Speaking at the release of the report at the Foreign Correspondents' Club in Hong Kong, Sophie Richardson, the group's advocacy director for Asia, said the Beijing Olympic Organizing Committee is "trying to extort favorable coverage in exchange for accreditation to cover the Games."
She also faulted the International Olympic Committee and Olympic sponsors, including Coca-Cola, Lenovo, and Samsung, for failing to press Beijing more on human rights. "They all have very nice-sounding lofty corporate social responsibility pledges, but when you challenge them on their involvement in the Games, their aims narrow dramatically," she says. "Their promises only apply to people who work for those companies. They have made no attempt to rock boats."
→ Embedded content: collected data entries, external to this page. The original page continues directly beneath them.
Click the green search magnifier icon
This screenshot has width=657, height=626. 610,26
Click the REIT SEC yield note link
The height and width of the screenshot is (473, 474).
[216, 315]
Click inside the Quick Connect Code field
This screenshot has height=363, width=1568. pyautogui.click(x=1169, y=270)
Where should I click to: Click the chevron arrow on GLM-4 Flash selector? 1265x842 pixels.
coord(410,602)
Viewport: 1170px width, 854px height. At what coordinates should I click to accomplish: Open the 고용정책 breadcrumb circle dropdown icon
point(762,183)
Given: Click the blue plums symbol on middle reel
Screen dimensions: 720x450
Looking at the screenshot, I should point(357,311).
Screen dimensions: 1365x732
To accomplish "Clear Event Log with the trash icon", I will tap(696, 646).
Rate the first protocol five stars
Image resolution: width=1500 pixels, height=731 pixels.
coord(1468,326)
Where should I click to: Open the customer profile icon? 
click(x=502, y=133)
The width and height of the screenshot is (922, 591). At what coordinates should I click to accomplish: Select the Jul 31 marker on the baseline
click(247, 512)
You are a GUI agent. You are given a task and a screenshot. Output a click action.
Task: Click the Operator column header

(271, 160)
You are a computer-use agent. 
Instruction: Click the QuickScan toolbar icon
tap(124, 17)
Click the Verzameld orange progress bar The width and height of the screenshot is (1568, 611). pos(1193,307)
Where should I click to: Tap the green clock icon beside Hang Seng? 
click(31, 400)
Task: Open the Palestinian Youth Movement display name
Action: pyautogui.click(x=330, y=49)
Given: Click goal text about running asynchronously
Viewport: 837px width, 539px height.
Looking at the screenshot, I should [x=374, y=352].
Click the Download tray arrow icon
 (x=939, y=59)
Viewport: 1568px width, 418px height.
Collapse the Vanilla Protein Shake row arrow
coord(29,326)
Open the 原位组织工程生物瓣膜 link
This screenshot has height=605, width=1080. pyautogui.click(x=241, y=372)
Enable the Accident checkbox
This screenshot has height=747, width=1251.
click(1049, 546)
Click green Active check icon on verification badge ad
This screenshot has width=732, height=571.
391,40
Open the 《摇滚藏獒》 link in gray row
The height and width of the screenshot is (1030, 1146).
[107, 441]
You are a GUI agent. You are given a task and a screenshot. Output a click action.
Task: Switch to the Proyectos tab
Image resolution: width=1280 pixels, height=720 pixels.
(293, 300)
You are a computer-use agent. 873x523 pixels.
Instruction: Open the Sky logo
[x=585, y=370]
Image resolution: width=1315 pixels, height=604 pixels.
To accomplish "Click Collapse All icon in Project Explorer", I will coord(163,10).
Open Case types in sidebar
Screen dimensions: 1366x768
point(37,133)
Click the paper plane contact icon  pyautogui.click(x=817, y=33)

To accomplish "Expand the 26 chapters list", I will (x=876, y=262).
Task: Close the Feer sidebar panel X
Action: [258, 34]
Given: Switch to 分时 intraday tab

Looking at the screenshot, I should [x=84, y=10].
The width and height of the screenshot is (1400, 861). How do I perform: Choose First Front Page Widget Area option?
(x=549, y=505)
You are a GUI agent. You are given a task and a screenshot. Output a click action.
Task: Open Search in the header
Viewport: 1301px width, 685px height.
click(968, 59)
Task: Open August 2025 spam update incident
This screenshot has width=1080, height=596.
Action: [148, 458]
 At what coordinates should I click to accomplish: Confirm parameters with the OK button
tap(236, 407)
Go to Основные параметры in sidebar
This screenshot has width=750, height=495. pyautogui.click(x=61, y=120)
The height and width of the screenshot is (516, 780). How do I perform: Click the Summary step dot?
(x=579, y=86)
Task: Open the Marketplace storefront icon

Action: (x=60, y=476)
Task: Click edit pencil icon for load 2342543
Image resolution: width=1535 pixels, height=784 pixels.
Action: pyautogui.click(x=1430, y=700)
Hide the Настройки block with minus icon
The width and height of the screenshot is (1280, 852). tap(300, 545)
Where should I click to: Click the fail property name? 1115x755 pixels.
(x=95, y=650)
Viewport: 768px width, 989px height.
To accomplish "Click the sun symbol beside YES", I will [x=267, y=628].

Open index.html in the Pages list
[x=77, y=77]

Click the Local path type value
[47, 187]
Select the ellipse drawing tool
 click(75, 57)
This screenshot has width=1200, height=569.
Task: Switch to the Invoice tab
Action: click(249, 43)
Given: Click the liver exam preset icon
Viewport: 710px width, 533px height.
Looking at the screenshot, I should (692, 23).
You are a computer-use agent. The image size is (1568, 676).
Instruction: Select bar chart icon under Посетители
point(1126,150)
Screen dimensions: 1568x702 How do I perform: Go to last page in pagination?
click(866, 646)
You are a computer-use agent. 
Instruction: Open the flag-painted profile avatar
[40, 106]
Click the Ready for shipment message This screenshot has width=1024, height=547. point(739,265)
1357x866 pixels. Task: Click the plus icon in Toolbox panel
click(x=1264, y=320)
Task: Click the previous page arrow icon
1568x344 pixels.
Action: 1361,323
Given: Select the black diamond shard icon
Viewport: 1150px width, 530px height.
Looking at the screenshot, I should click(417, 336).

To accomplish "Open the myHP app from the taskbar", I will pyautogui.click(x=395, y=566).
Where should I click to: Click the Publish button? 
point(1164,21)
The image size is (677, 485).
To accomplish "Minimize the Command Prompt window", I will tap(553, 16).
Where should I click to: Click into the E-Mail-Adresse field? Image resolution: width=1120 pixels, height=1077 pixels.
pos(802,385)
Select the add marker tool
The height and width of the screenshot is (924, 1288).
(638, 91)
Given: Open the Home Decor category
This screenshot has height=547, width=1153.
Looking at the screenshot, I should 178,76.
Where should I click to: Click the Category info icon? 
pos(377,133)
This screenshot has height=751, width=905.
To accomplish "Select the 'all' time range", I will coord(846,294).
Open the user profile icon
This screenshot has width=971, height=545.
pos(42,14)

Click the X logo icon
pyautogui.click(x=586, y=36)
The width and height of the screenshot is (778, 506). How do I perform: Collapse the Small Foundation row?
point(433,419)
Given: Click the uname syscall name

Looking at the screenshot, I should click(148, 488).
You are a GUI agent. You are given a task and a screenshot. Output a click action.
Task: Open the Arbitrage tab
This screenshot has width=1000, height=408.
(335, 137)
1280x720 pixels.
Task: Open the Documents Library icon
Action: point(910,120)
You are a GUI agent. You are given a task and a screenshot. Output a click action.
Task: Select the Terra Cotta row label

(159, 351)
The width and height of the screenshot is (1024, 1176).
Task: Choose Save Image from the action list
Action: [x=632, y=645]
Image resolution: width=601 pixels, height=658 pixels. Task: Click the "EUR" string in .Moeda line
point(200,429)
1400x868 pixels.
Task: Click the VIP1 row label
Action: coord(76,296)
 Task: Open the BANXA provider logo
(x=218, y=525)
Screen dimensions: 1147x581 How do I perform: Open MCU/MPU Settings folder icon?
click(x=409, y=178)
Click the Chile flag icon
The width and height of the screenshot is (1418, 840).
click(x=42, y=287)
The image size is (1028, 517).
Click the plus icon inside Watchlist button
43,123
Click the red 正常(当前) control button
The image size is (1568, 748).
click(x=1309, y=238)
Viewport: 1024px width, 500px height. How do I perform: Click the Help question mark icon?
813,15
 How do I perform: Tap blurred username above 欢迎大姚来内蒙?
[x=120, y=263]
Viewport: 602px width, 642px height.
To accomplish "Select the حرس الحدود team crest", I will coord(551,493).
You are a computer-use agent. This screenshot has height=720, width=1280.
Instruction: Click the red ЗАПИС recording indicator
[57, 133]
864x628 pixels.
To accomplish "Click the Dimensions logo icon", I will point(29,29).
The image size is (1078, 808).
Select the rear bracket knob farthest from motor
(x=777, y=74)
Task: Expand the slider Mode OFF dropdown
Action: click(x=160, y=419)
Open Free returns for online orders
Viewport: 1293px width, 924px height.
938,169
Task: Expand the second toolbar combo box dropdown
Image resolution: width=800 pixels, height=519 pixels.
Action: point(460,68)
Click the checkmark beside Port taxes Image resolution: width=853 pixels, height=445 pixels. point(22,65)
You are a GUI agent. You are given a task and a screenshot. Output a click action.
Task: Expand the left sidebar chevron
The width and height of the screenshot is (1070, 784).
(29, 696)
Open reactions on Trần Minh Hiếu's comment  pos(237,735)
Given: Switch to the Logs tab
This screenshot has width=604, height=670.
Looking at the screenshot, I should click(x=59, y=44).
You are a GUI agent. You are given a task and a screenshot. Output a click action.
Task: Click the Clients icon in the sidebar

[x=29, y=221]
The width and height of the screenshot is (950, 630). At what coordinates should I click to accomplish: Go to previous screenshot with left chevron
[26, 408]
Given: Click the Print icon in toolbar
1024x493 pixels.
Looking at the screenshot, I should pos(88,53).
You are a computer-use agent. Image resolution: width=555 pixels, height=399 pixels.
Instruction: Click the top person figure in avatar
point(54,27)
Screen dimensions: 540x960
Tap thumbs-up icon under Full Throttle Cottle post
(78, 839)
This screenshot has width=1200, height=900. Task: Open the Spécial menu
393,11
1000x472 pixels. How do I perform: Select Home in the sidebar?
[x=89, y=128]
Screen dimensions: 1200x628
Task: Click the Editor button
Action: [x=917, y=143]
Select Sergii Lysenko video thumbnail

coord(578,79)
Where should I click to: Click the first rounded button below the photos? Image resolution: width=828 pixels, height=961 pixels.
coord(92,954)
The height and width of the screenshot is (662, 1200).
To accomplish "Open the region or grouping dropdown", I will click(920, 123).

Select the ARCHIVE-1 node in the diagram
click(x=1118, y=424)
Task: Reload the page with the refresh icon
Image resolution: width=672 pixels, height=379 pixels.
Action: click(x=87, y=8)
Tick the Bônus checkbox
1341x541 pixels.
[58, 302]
China won its bid to host the Olympics in part thanks to its promises to improve media freedom, Richardson says, and Beijing did lift temporarily restrictions on the foreign media for the period from January 2007 to October 2008. This liberalization allowed members of the foreign media to travel freely anywhere in the country except Tibet without prior approval, and to interview whoever they wanted. But the pendulum swung back the other way after protests in the Tibetan capital of Lhasa erupted in mid-March this year, and a government-orchestrated campaign to "demonize" the foreign media ensued, Richardson says....The Ministry of Foreign Affairs also declined to investigate anonymous death threats leveled at foreign journalists in the nationalistic backlash that followed....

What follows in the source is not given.